-- Tarefa --
Copie, sem mudar nada, o trecho do texto sobre o projeto de lei do aborto que começa nas palavras com "O governo Lula" e termina em "reorganizasse e respondesse.".

-- Trecho do texto --
Para medir o efeito do repúdio à proposta nas redes sociais e na imprensa, conversei com um punhado de deputados federais da centro-direita e da direita democrática nesta sexta, sob condição de anonimato. Repercuti com eles os dados da pesquisa Quaest, que apontam que os contrários à ideia são mais de três vezes os favoráveis nas redes.

Todos afirmaram, sem exceção, que não dariam apoio ao projeto do jeito em que está. Justificaram-se que ele avançou só para pressionar o governo federal e o Supremo Tribunal Federal, que está discutindo a questão, ou como moeda de troca de apoio para o candidato de Arthur Lira à sucessão da casa. Acham um exagero sem tamanho o termo “bancada do estuprador”, mas concordam que isso pega na população. E que pode trazer prejuízos eleitorais para parte dos que votarem.

Um punhado de deputados é enquete, não pesquisa. Mas serve para mostrar que eles sentiram cheiro de queimado. Podem não ser todos, mas deputado não é burro. Se o cálculo for mais negativo do que positivo, salta fora.

Com exceção de um naco fundamentalista da sociedade, que defende esse tipo de medida baseada em seus dogmas religiosos, as consequências do PL enojam uma parte significativa dos brasileiros. É bem diferente da discussão sobre aborto que permeou as eleições presidenciais de 2014, 2018 e 2022, por exemplo. Neste contexto, organizações de direitos das crianças e das mulheres prometem lembrar ao eleitorado quais deputados apoiaram a medida caso o projeto venha a passar. Não por vingança, mas por justiça.

O governo Lula ficou emparedado entre as críticas ao projeto feitas pelo grosso da sociedade, de um lado, e a ameaça de líderes da bancada religiosa de que o tema será explorado politicamente e eleitoralmente, de outro. Como já disse aqui, há um medo por parte de partidos de esquerda de tratar de assuntos com o aborto e drogas em ano eleitoral. Contudo, a reação forte nas ruas e nas redes fez com que o governo se reorganizasse e respondesse.

Dentre todas as manifestações, a mais importante partiu da ministra Marina Silva, evangélica e contra o aborto, que foi bem clara: Deus não apoiaria o PL do Estuprador por roubar a dignidade das mulheres.

Pesquisa Datafolha de maio de 2022, a última a respeito do tema, apontou que 65% dos brasileiros defendiam que a legislação sobre a interrupção de gravidez deveria ser mantida ou ampliada para mais situações. Em outras palavras, concordavam que uma pessoa grávida após ser estuprada ou cujo corpo não tenha condições de suportar uma gravidez deve ter direito a interrompê-la.

Segundo o instituto, 39% defendem que a legislação sobre o aborto permaneça como está, ou seja, autorizando-o para quem for vítima de estupro, correr risco de morte ou em caso de feto anencéfalo. Outros 18% afirmam que a lei deveria ser alterada para acrescentar mais situações. E 8% querem que o aborto seja permitido em qualquer caso.

Dados guardados

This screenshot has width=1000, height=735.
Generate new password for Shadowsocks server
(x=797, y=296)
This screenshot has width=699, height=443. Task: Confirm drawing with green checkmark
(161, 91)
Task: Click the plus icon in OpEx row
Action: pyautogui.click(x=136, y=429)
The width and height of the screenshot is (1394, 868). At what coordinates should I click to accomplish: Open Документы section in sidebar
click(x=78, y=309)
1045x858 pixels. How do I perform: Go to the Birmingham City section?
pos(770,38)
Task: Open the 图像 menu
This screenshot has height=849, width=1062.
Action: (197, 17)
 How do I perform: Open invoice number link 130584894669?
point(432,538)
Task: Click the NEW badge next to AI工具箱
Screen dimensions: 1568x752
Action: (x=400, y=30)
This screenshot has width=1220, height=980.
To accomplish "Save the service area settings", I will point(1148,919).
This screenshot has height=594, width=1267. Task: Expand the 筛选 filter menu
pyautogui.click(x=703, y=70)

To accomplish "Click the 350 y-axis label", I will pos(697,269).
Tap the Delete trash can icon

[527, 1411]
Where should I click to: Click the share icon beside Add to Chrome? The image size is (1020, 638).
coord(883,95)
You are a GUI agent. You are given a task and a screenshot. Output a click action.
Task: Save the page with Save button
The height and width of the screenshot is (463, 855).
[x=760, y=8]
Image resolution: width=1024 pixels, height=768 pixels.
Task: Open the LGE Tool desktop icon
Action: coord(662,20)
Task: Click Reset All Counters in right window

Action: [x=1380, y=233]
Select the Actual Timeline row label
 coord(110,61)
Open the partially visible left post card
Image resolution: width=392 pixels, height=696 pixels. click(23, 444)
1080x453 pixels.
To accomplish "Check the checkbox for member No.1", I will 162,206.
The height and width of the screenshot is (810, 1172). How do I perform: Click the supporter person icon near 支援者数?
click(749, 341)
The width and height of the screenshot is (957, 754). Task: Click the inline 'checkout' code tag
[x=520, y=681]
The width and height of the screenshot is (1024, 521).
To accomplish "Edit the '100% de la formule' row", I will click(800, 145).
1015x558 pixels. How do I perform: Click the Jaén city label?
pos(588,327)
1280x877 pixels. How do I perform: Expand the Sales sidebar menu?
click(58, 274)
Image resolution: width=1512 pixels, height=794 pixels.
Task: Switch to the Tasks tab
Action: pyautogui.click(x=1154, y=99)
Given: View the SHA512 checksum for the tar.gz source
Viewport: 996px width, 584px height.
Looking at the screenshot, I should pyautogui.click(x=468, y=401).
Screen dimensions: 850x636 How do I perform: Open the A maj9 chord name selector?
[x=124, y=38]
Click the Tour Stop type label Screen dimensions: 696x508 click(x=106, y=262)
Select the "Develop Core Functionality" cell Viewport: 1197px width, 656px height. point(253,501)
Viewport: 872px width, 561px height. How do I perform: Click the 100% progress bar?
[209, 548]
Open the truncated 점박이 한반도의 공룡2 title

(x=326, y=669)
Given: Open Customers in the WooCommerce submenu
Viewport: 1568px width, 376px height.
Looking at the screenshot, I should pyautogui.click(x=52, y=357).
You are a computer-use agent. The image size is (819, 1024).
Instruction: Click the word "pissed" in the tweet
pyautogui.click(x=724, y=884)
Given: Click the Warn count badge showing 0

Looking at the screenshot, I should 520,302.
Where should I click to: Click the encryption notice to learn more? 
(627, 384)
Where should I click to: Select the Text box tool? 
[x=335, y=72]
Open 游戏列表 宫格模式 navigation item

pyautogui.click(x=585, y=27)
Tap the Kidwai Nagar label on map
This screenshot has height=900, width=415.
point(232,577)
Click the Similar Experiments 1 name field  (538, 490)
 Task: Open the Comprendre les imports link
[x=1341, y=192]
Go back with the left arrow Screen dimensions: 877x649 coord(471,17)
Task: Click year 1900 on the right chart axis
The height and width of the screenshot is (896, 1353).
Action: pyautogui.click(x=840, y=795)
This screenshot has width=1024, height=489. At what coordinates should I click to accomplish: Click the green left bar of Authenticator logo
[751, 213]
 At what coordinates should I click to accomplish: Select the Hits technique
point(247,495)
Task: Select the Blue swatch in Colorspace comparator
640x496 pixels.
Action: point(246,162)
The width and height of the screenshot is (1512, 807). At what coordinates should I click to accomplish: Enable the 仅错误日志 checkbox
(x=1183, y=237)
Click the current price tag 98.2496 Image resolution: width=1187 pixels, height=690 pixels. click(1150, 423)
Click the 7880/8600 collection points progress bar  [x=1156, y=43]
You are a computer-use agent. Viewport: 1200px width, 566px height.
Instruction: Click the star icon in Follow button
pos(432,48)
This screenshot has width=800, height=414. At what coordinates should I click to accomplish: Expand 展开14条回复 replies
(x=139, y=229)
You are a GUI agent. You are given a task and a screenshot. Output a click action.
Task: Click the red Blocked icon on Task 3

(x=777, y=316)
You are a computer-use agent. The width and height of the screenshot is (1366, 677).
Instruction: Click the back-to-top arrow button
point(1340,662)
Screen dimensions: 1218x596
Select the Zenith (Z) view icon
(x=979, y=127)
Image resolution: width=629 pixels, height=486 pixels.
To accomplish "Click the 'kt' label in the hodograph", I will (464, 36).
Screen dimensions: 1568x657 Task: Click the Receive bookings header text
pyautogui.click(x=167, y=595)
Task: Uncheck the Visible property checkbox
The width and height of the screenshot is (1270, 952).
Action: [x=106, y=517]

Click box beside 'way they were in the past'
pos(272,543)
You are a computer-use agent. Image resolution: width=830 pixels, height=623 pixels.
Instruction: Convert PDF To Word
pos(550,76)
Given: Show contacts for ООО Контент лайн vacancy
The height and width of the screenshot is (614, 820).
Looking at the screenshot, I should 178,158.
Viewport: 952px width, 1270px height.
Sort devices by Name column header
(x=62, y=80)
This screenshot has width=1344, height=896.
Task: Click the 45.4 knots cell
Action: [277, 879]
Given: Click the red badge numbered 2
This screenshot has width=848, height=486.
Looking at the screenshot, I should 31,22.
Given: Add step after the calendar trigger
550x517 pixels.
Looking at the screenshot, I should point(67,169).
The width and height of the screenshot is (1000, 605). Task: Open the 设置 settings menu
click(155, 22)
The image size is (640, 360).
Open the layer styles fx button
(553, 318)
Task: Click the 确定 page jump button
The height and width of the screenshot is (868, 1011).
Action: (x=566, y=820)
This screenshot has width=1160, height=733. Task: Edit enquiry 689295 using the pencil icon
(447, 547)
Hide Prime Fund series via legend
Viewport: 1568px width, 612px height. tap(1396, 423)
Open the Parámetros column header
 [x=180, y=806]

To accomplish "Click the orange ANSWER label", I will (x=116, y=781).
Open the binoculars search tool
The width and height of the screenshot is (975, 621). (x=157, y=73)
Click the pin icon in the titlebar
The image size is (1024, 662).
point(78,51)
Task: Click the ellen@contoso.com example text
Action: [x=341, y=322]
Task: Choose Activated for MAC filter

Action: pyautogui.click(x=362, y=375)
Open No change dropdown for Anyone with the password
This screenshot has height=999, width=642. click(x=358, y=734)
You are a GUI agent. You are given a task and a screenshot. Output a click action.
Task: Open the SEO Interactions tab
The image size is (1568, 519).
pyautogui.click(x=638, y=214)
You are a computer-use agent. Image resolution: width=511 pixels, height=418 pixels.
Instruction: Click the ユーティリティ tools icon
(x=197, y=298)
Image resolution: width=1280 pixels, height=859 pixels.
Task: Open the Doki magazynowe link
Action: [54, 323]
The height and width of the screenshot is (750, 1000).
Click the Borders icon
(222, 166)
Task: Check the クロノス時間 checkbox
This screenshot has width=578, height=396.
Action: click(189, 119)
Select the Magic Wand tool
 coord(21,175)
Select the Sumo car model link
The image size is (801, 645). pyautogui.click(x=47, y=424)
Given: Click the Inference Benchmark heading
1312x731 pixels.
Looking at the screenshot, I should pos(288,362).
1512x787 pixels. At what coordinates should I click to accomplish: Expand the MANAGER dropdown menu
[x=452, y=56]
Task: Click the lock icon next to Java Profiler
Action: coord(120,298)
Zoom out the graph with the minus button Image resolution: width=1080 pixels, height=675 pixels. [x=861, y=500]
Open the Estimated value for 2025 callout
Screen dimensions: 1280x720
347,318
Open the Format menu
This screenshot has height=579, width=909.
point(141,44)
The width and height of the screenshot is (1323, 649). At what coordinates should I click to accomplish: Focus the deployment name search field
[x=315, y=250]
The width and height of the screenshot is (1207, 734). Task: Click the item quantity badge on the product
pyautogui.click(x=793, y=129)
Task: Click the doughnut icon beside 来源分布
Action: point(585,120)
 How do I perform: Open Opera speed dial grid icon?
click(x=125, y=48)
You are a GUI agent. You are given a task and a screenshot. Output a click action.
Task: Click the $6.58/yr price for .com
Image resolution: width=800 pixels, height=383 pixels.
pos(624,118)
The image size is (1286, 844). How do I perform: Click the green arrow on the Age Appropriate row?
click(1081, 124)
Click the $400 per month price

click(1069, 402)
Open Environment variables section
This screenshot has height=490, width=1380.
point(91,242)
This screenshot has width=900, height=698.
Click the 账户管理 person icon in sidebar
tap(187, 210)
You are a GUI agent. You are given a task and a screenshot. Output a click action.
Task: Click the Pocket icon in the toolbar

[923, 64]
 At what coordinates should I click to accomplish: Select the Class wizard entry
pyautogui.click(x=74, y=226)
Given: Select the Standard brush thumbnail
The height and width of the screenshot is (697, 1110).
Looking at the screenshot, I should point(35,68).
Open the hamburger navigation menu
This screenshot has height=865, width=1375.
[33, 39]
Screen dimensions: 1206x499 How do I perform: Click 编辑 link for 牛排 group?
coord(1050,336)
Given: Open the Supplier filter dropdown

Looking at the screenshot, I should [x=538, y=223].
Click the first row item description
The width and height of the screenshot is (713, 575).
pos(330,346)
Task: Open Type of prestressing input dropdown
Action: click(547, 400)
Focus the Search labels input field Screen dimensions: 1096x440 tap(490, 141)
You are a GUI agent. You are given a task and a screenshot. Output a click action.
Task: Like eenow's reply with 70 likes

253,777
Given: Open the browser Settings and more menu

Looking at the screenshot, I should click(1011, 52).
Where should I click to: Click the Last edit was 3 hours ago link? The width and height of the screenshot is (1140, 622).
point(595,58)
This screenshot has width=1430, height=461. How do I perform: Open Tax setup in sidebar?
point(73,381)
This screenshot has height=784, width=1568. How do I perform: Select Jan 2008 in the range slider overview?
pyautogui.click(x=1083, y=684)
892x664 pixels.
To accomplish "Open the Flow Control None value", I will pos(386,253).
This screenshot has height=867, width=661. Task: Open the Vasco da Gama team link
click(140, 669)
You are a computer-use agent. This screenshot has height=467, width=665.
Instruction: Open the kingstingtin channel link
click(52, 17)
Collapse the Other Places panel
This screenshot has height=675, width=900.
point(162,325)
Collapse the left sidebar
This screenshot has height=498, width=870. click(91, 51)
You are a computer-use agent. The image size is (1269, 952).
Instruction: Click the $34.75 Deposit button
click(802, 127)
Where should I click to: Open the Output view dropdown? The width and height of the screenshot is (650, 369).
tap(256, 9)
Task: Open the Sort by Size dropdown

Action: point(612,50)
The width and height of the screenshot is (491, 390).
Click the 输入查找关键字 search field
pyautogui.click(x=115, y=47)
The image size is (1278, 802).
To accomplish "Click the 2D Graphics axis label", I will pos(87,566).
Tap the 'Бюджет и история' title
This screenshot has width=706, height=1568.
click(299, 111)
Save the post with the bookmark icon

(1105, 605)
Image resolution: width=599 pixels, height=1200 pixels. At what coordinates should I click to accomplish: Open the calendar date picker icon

-- Resposta --
O governo Lula ficou emparedado entre as críticas ao projeto feitas pelo grosso da sociedade, de um lado, e a ameaça de líderes da bancada religiosa de que o tema será explorado politicamente e eleitoralmente, de outro. Como já disse aqui, há um medo por parte de partidos de esquerda de tratar de assuntos com o aborto e drogas em ano eleitoral. Contudo, a reação forte nas ruas e nas redes fez com que o governo se reorganizasse e respondesse.